Plotting

Module: equser.plotting Dependencies: [analysis] extra (matplotlib)

Static matplotlib plots for PMon and CPOW data. Install with:

pip install equser[analysis]

PowerMonitorPlotter

Plot power monitor (PMon) time-series data. Generates separate SVG files for frequency, voltage, current, and power.

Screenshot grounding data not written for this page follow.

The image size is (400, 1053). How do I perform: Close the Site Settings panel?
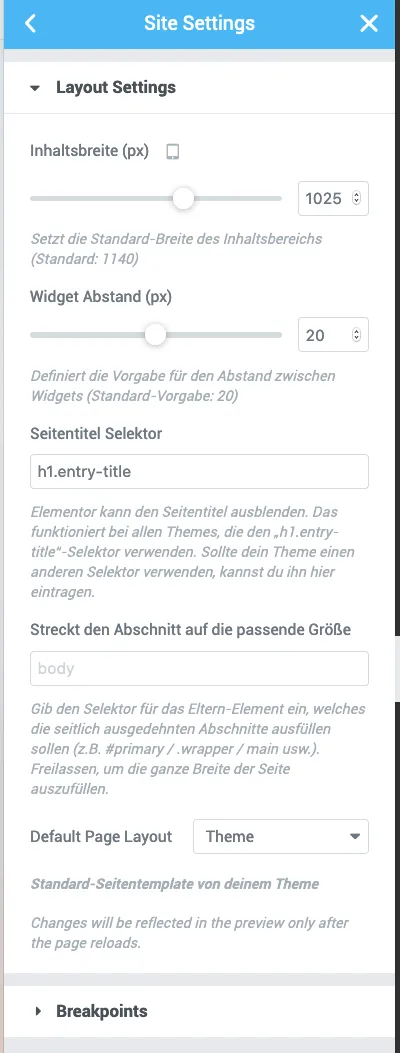click(x=369, y=24)

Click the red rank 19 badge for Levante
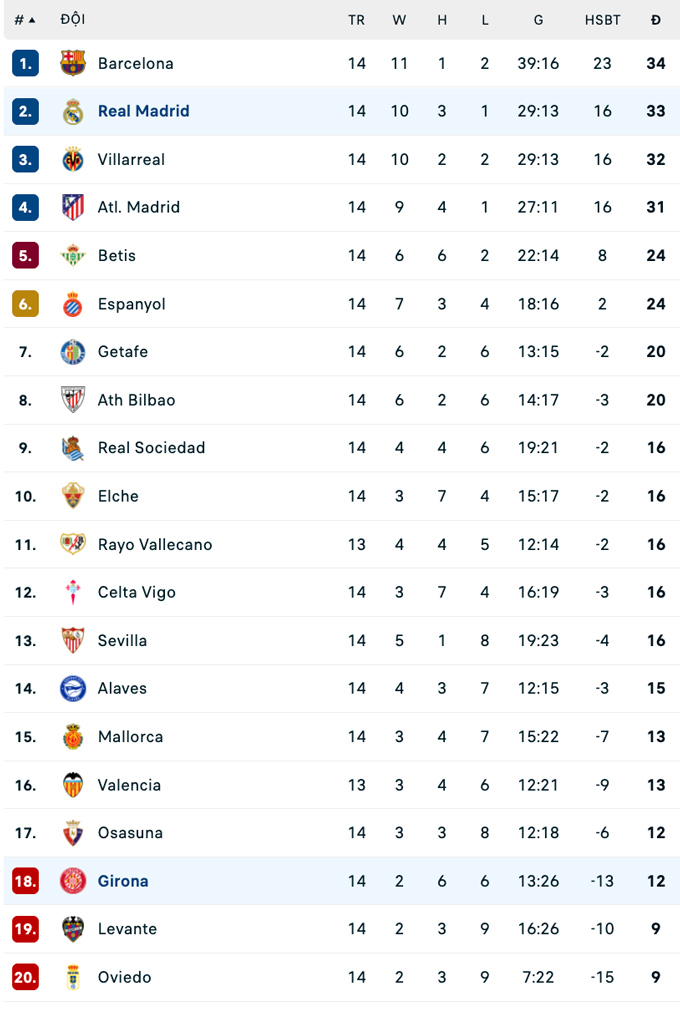[25, 929]
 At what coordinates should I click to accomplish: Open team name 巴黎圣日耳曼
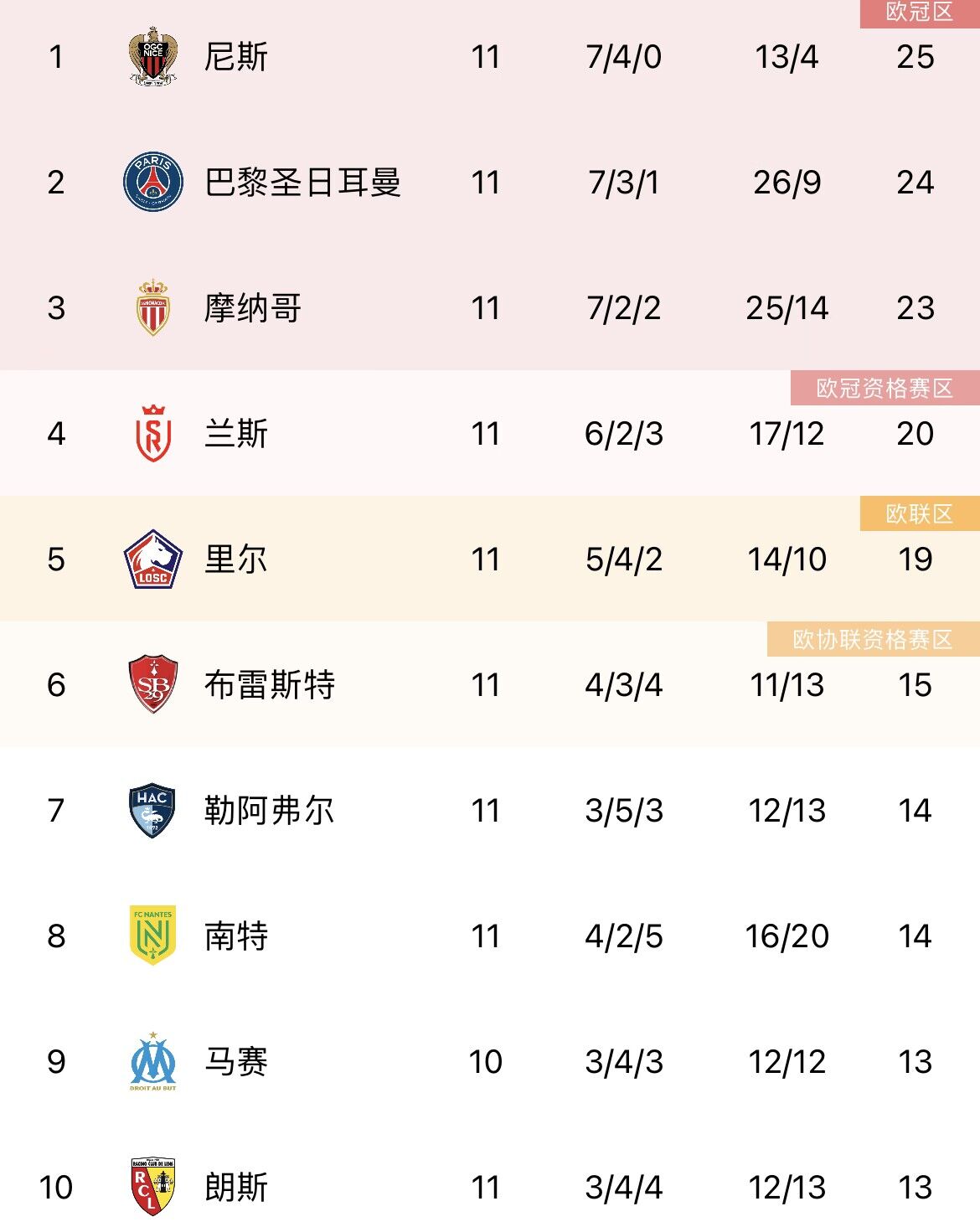pyautogui.click(x=303, y=182)
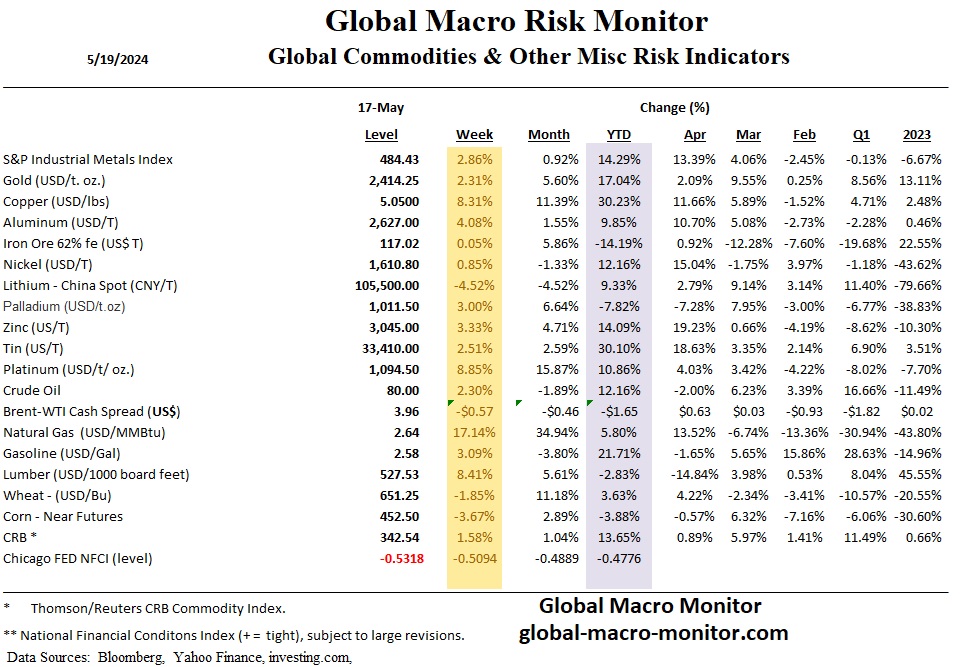
Task: Click the underlined Week column header
Action: point(474,135)
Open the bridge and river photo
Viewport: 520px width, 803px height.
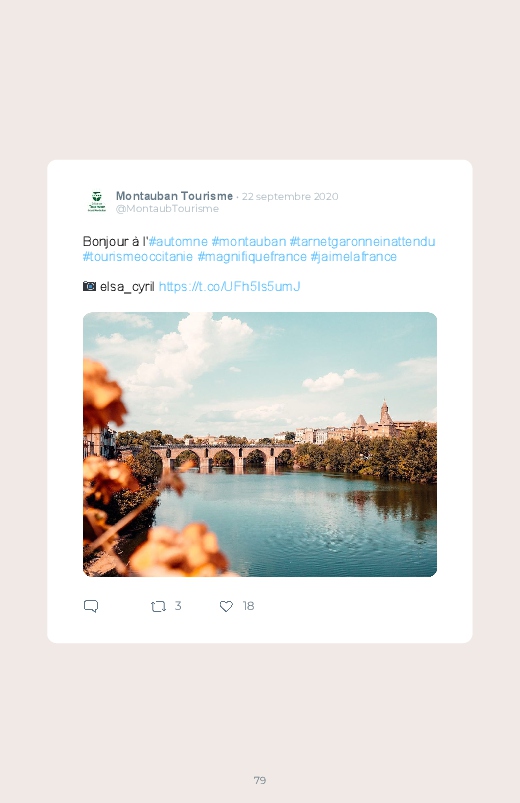pyautogui.click(x=260, y=445)
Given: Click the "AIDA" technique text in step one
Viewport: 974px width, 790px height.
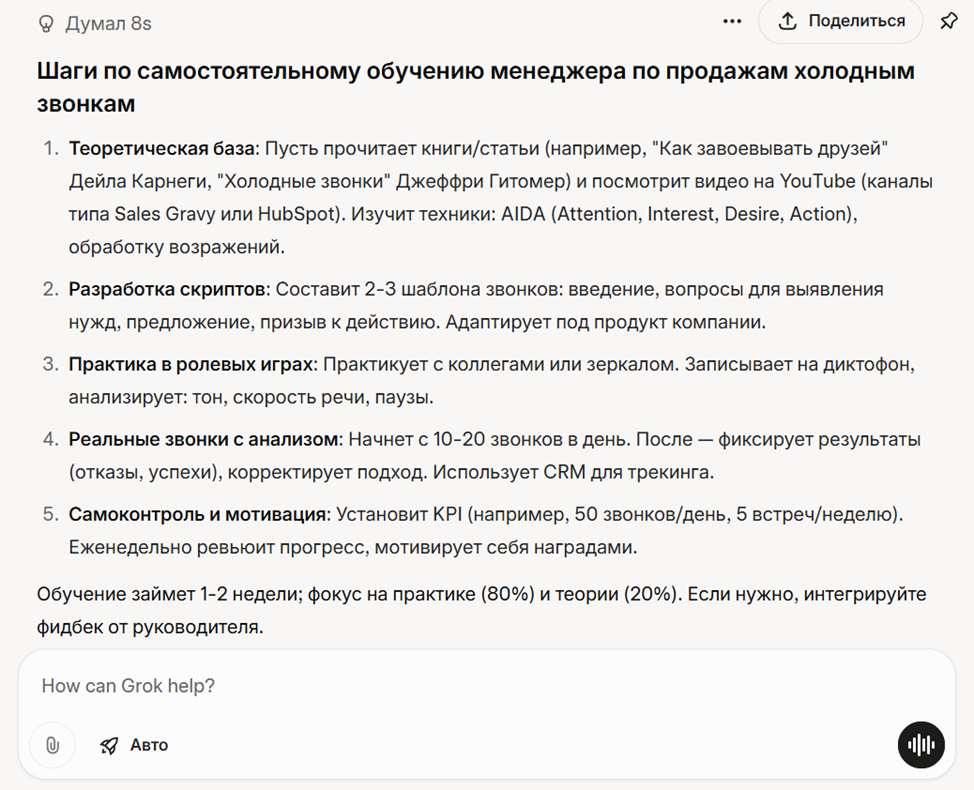Looking at the screenshot, I should pyautogui.click(x=520, y=213).
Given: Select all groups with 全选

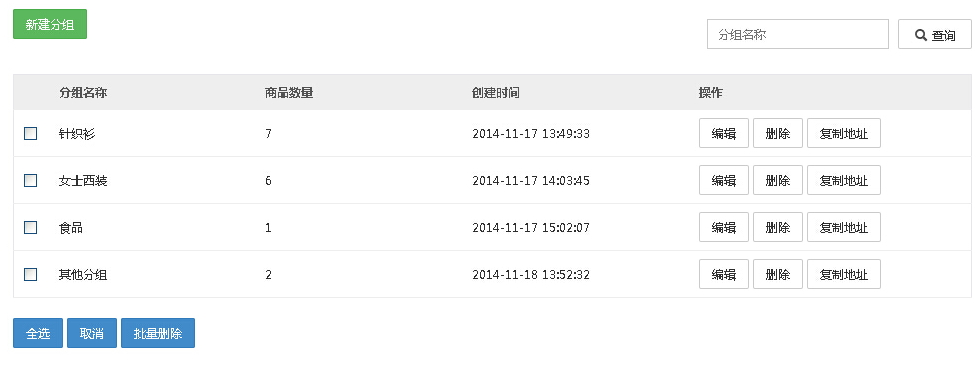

from equser.plotting import PowerMonitorPlotter

plotter = PowerMonitorPlotter()
plotter.plot_file('pmon_data.parquet')
# Creates: pmon_data_frequency.svg, pmon_data_voltage.svg, etc.

Constructor

PowerMonitorPlotter(
    visible_channels=DEFAULT_VISIBLE_CHANNELS,  # set of channel names to plot
    output_dir=None,                             # output directory (default: same as input)
)

Methods

MethodReturnsDescription
plot_file(path)boolLoad and plot a PMon Parquet file. Returns True on success.

Output

Generates multi-panel SVG figures:

  • Frequency vs. time
  • Phase RMS voltages vs. time (with fundamental overlay)
  • Phase RMS currents vs. time (with fundamental and neutral)
  • Phase active power and reactive power vs. time

WaveformPlotter

Plot CPOW waveform captures. Generates a two-panel voltage/current plot with proper ADC scaling from Parquet metadata.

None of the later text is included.